Dynamics of surface homeomorphisms : braid types and coexistence of periodic orbits

In this Thesis, we discuss the following general problem in dynamical systems: given a surface homeomorphism, and some information about its periodic orbits, what else can we deduce about its periodic orbit structure? Using the concept of the ‘braid type’ of a periodic orbit, its relation to Artin’s braid group, and the NielsenThurston classification of surface homeomorphisms, we examine problems pertaining to the coexistence of periodic orbits, in particular for homeomorphisms of the disc, annulus and 2torus. We aim to elucidate the underlying geometry and topology in such systems.

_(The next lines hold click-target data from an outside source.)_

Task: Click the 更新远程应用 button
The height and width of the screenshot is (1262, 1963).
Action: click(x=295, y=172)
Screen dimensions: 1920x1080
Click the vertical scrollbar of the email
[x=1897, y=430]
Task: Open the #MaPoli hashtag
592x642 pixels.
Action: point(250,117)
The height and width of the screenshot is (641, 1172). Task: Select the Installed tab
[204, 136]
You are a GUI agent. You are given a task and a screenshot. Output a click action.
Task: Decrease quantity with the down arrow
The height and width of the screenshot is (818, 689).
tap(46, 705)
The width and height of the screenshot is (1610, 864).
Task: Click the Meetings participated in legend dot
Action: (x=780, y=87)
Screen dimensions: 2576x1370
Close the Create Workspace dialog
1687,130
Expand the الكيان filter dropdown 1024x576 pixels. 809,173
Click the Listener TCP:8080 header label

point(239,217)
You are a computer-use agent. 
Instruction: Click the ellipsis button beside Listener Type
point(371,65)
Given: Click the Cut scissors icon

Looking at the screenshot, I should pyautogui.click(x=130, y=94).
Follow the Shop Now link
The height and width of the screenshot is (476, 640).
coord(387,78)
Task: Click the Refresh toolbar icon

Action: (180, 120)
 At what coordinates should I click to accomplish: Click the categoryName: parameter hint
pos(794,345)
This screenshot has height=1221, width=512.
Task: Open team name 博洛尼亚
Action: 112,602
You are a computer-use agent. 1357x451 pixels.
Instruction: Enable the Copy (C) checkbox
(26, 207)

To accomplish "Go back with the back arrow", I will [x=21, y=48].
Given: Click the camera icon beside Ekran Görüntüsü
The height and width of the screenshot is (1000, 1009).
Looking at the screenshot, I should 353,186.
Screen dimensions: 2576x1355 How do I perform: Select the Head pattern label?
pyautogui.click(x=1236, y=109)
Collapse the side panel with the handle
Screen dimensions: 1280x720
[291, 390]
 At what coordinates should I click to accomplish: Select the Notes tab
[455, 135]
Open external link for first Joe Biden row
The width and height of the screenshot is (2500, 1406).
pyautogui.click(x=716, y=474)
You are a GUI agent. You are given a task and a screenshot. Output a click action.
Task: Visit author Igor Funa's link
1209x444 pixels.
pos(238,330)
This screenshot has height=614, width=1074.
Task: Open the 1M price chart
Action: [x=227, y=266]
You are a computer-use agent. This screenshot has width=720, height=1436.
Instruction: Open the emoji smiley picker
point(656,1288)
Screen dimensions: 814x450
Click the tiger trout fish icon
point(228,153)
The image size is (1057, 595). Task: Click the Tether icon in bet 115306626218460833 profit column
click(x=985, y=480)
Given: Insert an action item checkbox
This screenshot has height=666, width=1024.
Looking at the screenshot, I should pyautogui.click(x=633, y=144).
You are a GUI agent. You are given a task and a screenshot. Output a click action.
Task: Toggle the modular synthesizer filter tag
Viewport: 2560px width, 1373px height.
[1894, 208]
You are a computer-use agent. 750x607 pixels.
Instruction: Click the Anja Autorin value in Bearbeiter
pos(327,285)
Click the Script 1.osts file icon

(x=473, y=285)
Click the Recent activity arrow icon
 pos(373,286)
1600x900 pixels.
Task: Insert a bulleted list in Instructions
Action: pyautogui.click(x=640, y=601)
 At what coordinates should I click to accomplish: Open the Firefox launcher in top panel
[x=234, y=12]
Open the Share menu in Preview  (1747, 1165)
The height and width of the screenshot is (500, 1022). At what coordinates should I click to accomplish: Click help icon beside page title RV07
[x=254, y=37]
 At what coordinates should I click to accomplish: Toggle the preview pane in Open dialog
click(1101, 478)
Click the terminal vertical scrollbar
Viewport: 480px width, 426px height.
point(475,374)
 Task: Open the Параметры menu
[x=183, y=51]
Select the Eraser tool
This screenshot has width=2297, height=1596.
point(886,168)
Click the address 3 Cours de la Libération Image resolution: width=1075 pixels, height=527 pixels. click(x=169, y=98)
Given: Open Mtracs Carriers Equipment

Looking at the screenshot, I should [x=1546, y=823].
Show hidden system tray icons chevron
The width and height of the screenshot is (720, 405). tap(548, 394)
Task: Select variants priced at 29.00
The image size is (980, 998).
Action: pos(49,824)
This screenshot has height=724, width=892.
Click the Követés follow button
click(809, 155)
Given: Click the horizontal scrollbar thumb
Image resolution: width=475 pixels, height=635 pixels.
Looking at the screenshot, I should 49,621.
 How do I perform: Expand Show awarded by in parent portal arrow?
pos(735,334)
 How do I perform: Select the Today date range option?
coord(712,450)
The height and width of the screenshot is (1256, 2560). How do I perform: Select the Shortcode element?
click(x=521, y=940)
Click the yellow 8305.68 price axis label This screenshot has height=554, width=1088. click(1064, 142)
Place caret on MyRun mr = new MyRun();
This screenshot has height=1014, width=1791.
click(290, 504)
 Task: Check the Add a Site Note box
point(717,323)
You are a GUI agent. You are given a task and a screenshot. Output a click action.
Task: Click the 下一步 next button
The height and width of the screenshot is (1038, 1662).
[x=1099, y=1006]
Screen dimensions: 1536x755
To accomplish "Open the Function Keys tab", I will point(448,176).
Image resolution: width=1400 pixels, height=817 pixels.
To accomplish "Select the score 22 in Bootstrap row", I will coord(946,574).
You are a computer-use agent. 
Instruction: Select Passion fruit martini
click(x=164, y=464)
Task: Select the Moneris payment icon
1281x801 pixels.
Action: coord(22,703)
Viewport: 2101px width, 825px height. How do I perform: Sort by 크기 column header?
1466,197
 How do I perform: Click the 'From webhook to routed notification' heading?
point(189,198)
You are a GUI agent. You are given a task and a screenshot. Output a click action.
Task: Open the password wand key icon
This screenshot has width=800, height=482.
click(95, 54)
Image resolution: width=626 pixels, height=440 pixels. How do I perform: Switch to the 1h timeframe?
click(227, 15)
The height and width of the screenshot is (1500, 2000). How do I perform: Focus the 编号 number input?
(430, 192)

The main original results are the following: • classification of braid types for periodic orbits of diffeomorphisms of genus one surfaces with topological entropy zero (Theorems 2.5 and 2.6). • lower bounds on the size of the rotation sets of annulus homeomorphisms which possess certain periodic orbits or finite invariant sets (Theorems 3.17 and 3.19, Theorem 3.20). • bounds on the size and shape of rotation sets of torus homeomorphisms possessing certain periodic orbits. (Theorems 3.24 and 3.25). • the coexistence of periodic orbits in the disc, for periodic orbits of prime period (Theorem 4.2), of period 4 (Theorem 4.10), and for 3point invariant sets (Theorem 4.11). • the coexistence of periodic orbits in the annulus (Theorem 4.4), and of the sphere with a 4point invariant set (Theorem 4.12). • given a torus homeomorphism isotopic to the identity which possesses a fixed point, it is isotopic to the identity relative to that fixed point (Theorem 5.6). • given a periodic orbit of a disc homeomorphism of period 3, the coexistence of a strongly linked fixed point (Theorem 5.10). • given a periodic orbit of the annulus homeomorphism of pseudoAnosov braid type, its rotation number lies in the interior of the rotation set (Theorem 6.1). • amongst certain sets of braid types of the annulus and disc, the existence of minimal elements, which any other element dominates (Theorems 7.4 and 7.15).